Your goal →
The entries below should be set down again exactly, with every picture left out.

Supplied records →
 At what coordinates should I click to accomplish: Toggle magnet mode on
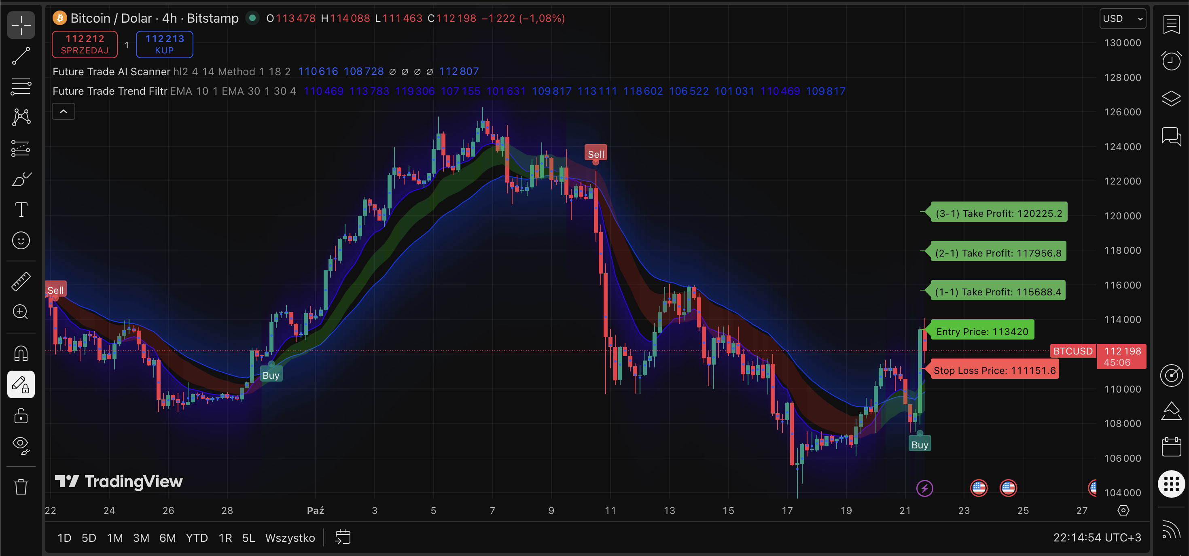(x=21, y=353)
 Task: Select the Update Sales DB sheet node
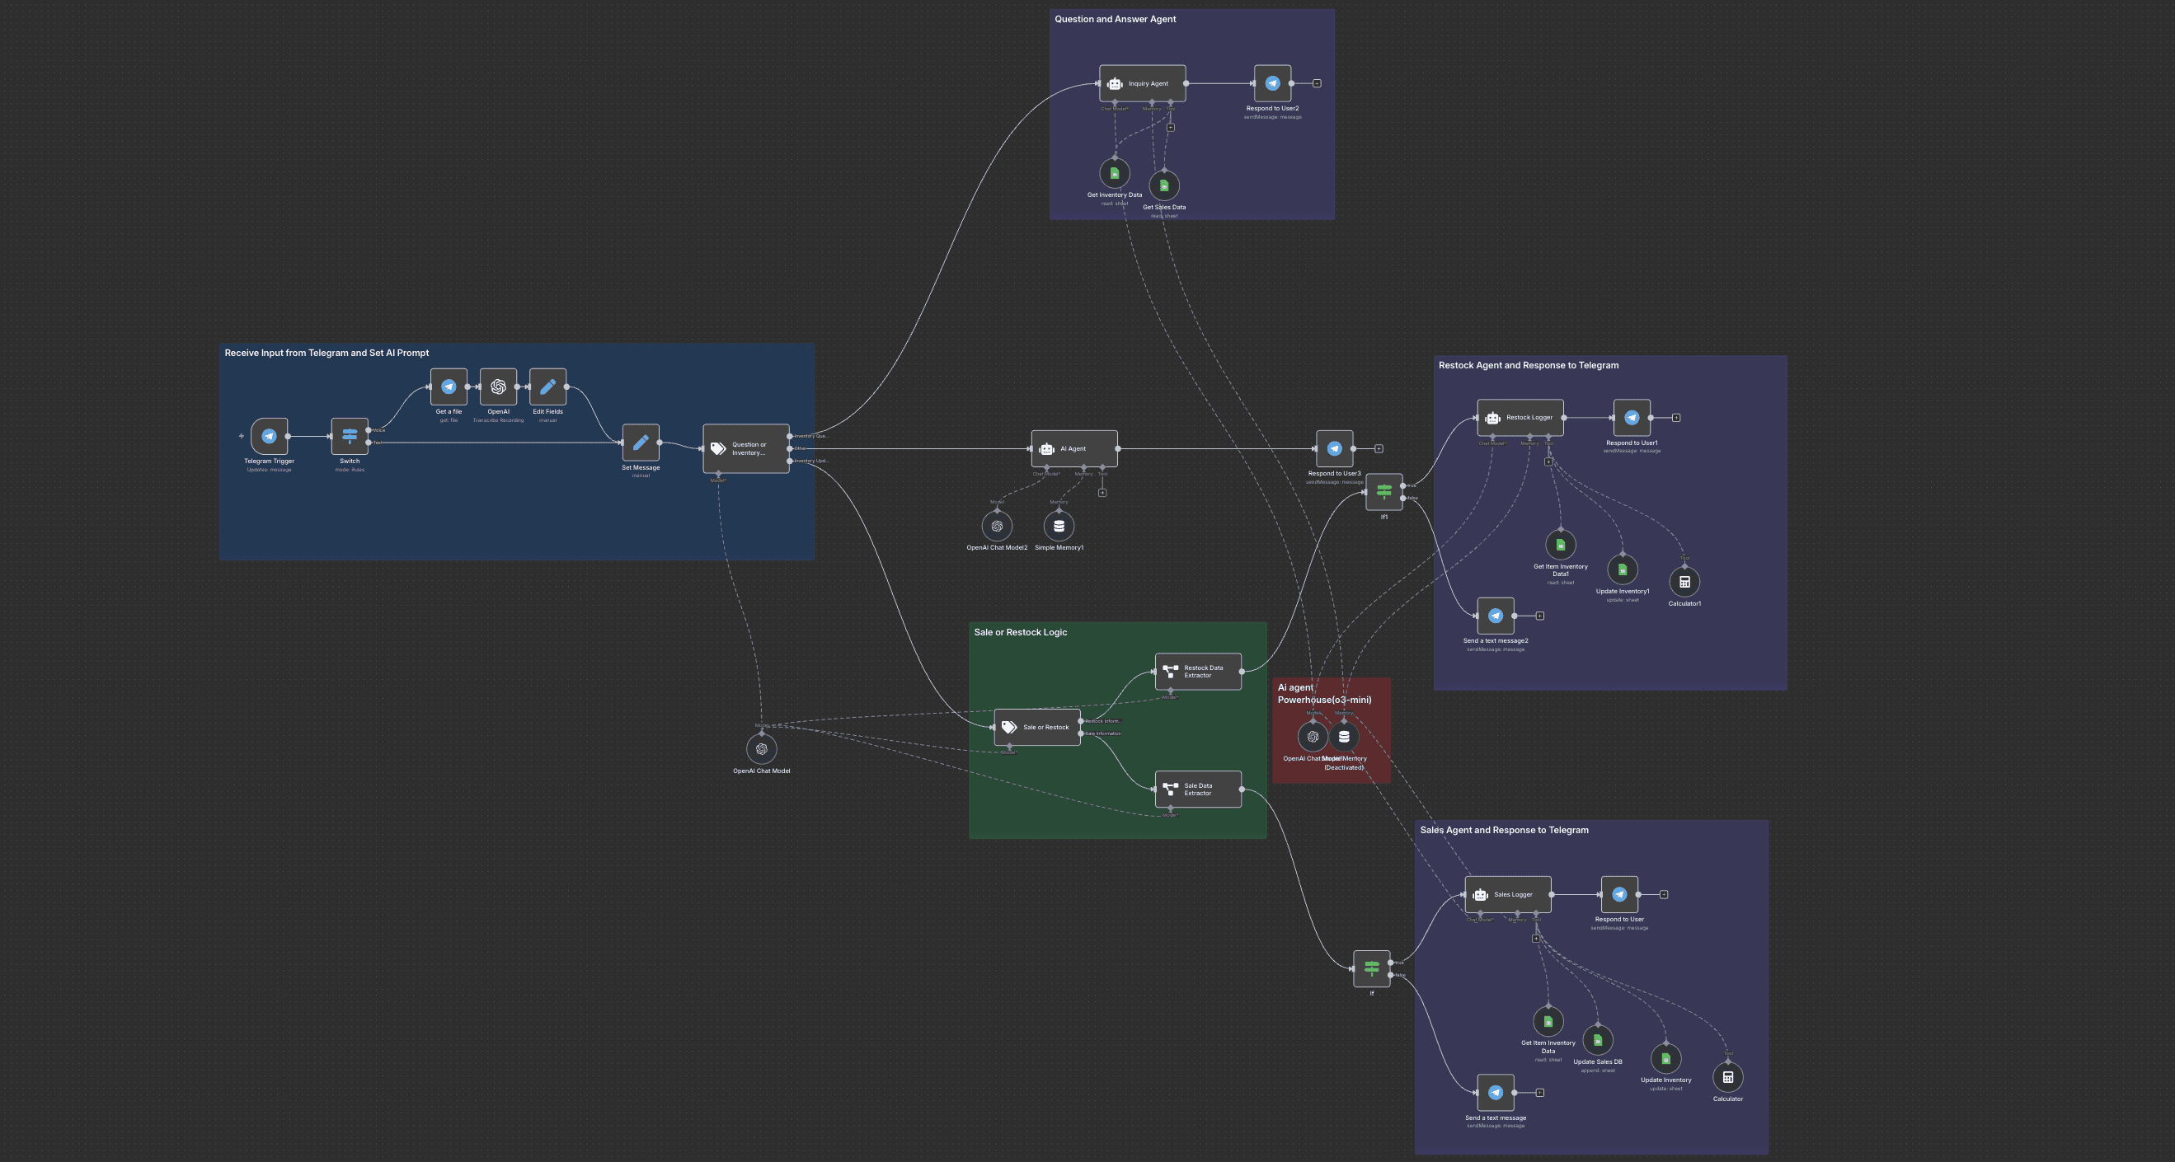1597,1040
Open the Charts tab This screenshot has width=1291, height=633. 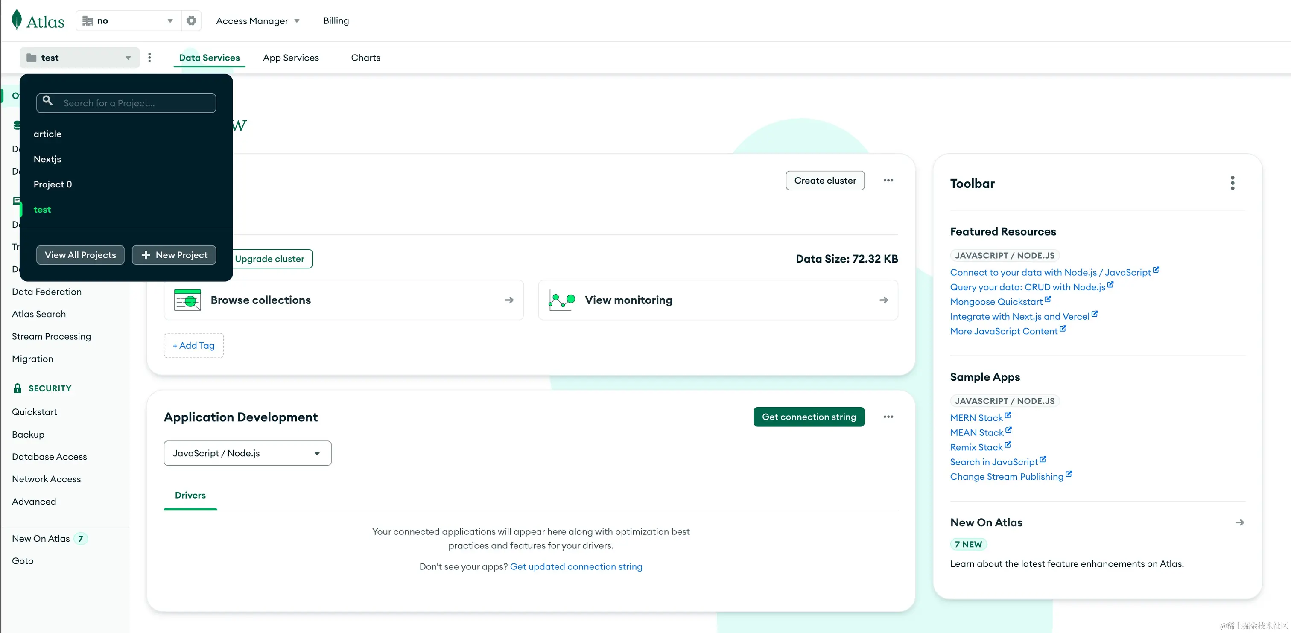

Your response →
 At what coordinates should I click to accomplish: Toggle magnet mode on
(x=21, y=353)
 Task: Select the Update Sales DB sheet node
1597,1040
Open the Charts tab This screenshot has width=1291, height=633. 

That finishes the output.